Dessin de Niyaz Karim
La « japonaise », dans la langue russe moderne, désignait aussi une voiture japonaise, et une « allemande », une voiture allemande. Mais « l’américaine », par exemple, ne s’utilisera pas pour parler d’une Ford. Ce terme signifie, en russe, une partie de billard qui se joue selon les règles américaines. La « hollandaise » s’utilise depuis longtemps pour caractériser une cheminée décorée de carreaux de faïence. Aujourd’hui, alors que le chauffage au bois s’est raréfié, son sens est bien sûr devenu quelque peu archaïque. Le passé a également emporté avec lui la signification secondaire de « l’espagnole ». Pourtant, il y a cent ans, il était dans toutes les bouches pour désigner la « grippe espagnole », terrible épidémie qui a sévi entre 1918 et 1919, emportant des dizaines de millions de personnes.
Le terme « finlandaise » était quant à lui particulièrement répandu dans la période d’après-guerre (1940-50), alors que le pays était en proie à un taux de criminalité élevé. Il signifiait alors dans le jargon (et a fortiori utilisé au féminin) un couteau doté d’une lame courte et épaisse, particulièrement populaire dans le milieu criminel (« couteau finlandais »). Autre pays longeant la mer Baltique, autre dénomination, autre objet pointu: la « Lituanienne », qui désigne une faux dotée d’un long manche. Quant à la « Bulgare » elle porte la signification un outil un peu plus complexe : il s’agit d’une machine mécanique utilisée pour le polissage et la découpe des métaux bruts et autres matériaux durs.
Une « écossaise » est un tartan, ce tissu au motif écossais indémodable (motifs à carreaux de couleurs typiques des peuples celtes). L’une des définitions du mot « hongroise » appartient lui aussi au lexique de la mode : il s’agit d’une veste courte à fermeture brandebourgs. Ceci dit, la plupart du temps, la « hongroise » désigne une variété de prune souvent utilisée pour fabriquer les pruneaux séchés. Deux autres nationalités employées au féminin pour désigner des objets : en russe, les chaussons de gymnastique sont appelées des « tchèques », et les tongues, des « vietnamiennes ».
La « polonaise » est connue dans le monde entier pour être une danse de salon, très populaire dans les bals du siècle dernier.
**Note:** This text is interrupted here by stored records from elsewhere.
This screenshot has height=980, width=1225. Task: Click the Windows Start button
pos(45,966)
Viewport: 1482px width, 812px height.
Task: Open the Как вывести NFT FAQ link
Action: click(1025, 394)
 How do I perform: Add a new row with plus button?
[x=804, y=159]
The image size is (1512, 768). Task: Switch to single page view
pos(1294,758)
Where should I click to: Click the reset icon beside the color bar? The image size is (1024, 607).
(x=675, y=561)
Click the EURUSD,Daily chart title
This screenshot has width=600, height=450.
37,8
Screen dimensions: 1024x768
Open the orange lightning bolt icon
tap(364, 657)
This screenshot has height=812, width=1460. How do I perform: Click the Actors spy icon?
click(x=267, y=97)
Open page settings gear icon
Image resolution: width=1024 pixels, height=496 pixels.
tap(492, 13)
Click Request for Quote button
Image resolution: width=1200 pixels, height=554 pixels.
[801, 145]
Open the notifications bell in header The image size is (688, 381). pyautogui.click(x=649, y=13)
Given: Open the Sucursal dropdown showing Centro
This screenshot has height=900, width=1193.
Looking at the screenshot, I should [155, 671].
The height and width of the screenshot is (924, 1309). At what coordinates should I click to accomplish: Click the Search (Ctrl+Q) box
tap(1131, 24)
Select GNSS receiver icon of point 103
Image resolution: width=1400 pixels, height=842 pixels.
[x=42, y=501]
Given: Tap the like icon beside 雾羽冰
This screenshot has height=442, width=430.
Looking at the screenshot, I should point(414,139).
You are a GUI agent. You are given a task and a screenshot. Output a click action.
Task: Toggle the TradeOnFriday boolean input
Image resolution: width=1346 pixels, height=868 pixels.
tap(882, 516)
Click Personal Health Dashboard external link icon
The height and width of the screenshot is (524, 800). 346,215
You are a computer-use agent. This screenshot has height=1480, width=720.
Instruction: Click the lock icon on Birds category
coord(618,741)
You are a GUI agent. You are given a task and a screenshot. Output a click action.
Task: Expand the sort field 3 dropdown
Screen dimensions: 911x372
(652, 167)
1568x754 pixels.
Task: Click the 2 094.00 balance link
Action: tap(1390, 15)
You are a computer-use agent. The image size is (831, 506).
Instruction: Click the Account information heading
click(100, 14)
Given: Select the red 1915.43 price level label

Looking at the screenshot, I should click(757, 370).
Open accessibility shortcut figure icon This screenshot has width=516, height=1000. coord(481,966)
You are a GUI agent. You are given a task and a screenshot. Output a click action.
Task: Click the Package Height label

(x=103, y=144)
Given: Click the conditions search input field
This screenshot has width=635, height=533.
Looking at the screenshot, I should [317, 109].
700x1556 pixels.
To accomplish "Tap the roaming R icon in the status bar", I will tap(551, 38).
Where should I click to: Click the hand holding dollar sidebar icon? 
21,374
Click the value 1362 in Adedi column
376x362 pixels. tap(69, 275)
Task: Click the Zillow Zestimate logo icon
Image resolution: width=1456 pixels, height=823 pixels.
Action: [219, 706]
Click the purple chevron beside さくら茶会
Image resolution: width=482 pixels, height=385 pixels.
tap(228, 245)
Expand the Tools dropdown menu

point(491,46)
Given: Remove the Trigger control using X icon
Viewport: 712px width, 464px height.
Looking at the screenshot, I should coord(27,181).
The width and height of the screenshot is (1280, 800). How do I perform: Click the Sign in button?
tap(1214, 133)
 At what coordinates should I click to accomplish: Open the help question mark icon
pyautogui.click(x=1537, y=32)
Même si, curieusement, cette danse n’est pas d’origine polonaise, mais tchèque (apparue au début du XIXème siècle). Autrefois populaire en Russie, l’un des instruments de musique de la famille des accordéons est surnommé la « talienne » (forme contractée de « l’italienne »). Ce terme fait aujourd’hui parti du passé, tout comme l’instrument, tombé aux oubliettes.
Beaucoup de termes sont utilisés pour désigner des sites géographiques. Par exemple la « Moldave » est un quartier de la ville d’Odessa qui, bien sûr, conserve de solides liens avec la Moldavie. Quant à la « Cubaine », elle n’a aucun lien avec l’île des Antilles. Il s’agit d’une banlieue de Moscou, que vous aurez la chance de traverser si vous prenez le train en partance de l’Europe jusqu’à Moscou.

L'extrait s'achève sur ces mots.